As many as 476 stocks of small and mid-sized companies did not find sellers on the Bombay Stock Exchange (BSE) on Friday even as the benchmark indices struggled to gain momentum.

One out of six traded stocks on the exchange had hit the upper circuit on 1 January boosted by a continued rally in small and mid-caps stocks. Currently, 2,951 stocks are traded on the BSE.

A strong uptrend in smallcap stocks is mainly led by inflows from retail investors, while largecaps suffered from continued selling by overseas investors, analysts said.

In 2015, over 60 smallcap stocks gave more than 100% returns for investors this year, even as the benchmark indices failed to give positive returns. While largecaps suffered from aggressive selling by foreign institutional investors (FIIs), small and midcaps witnessed heavy interest from domestic investors.

However, analysts said that largecap stocks, which were the major losers last year, still present good buying opportunities along with some quality smallcap and midcap stocks, analysts said.

Ravalgaon Sugar Farm, Victoria Mills, Loyal Textiles, Themis Medicare, Welcast Steels, Pioneer Distilleries, Saksoft, TPL Plastech, Gini Silk Mills, Orient Beverages and Schrader Duncan were among the few notable stocks that had hit the upper circuit, Business Standard reported.

Ushering in the New Year on a positive note, the S&P BSE Smallcap and S&P BSE Midcap indices ended 1% higher on the day, while the BSE Sensex was up just 0.17%.

Nevertheless, analysts expect the Sensex to hit 35,000 this year, gaining 30% compared to its closing level of 26,117.54 on 31 December 2015.

A majority of brokerage firms also expect the 50-share Nifty index to rise 38% to touch a peak of 11,000 by December 2016, according to a poll conducted by Team ETMarkets.

The rally in the indices would come from a recovery in corporate earnings growth, reforms and inflows from overseas investors, the brokerages said.

## Extracted records
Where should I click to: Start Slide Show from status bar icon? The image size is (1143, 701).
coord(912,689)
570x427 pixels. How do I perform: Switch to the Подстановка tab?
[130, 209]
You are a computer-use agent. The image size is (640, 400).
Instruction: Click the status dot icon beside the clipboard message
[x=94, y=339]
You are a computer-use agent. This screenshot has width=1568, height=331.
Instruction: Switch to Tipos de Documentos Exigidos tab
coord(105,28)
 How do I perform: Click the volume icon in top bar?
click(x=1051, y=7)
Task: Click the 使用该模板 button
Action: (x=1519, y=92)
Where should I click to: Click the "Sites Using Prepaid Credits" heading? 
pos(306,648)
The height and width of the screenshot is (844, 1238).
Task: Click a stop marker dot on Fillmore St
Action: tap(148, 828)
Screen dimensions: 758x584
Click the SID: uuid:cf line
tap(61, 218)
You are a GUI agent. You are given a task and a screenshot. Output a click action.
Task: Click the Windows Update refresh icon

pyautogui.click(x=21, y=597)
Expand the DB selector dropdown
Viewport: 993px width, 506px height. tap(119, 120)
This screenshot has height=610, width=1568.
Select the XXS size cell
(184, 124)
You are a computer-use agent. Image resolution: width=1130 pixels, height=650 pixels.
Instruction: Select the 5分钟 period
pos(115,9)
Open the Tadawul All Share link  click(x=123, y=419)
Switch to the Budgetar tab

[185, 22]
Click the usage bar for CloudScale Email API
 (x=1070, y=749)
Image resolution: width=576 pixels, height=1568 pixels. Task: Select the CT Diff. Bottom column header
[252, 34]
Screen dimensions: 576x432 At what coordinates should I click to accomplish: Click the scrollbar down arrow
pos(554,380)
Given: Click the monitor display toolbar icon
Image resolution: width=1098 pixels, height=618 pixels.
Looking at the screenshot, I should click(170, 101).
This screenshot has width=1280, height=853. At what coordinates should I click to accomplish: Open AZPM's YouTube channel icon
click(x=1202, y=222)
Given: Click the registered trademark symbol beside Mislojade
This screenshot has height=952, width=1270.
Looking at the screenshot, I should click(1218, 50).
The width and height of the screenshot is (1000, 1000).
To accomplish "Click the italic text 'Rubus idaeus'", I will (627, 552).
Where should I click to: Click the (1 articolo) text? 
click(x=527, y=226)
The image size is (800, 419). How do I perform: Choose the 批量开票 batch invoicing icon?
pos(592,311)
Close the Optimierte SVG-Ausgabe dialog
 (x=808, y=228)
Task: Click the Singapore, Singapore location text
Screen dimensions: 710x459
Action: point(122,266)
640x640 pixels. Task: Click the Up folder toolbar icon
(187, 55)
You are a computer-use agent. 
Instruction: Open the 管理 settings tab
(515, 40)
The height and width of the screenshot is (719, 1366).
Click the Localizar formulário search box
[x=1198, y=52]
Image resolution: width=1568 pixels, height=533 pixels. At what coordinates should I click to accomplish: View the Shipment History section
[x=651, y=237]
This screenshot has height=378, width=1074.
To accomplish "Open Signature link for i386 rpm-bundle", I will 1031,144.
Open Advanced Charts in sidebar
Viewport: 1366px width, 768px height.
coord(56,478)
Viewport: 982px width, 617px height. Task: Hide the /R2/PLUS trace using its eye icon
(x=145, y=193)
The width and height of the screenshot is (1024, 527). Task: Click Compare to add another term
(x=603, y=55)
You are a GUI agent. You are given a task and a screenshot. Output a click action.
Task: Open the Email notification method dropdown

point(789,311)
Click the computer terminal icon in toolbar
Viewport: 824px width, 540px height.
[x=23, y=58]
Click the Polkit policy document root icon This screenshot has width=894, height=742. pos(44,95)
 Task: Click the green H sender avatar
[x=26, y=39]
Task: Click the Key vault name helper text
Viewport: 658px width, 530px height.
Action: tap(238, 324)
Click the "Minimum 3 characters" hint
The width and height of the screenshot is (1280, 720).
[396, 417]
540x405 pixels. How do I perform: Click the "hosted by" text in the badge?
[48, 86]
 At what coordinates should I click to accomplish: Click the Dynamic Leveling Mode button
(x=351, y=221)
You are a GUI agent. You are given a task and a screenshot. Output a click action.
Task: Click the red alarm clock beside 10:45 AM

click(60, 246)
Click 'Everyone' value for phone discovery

## Study questions
1 > Reproduce the stock market article from "One out of six" up to and including "on the BSE.".
2 > List every stock market index named in the stock market article.

## Responses by task
1 >
One out of six traded stocks on the exchange had hit the upper circuit on 1 January boosted by a continued rally in small and mid-caps stocks. Currently, 2,951 stocks are traded on the BSE.

2 >
- S&P BSE Smallcap
- S&P BSE Midcap
- BSE Sensex
- Nifty (the 50-share Nifty index)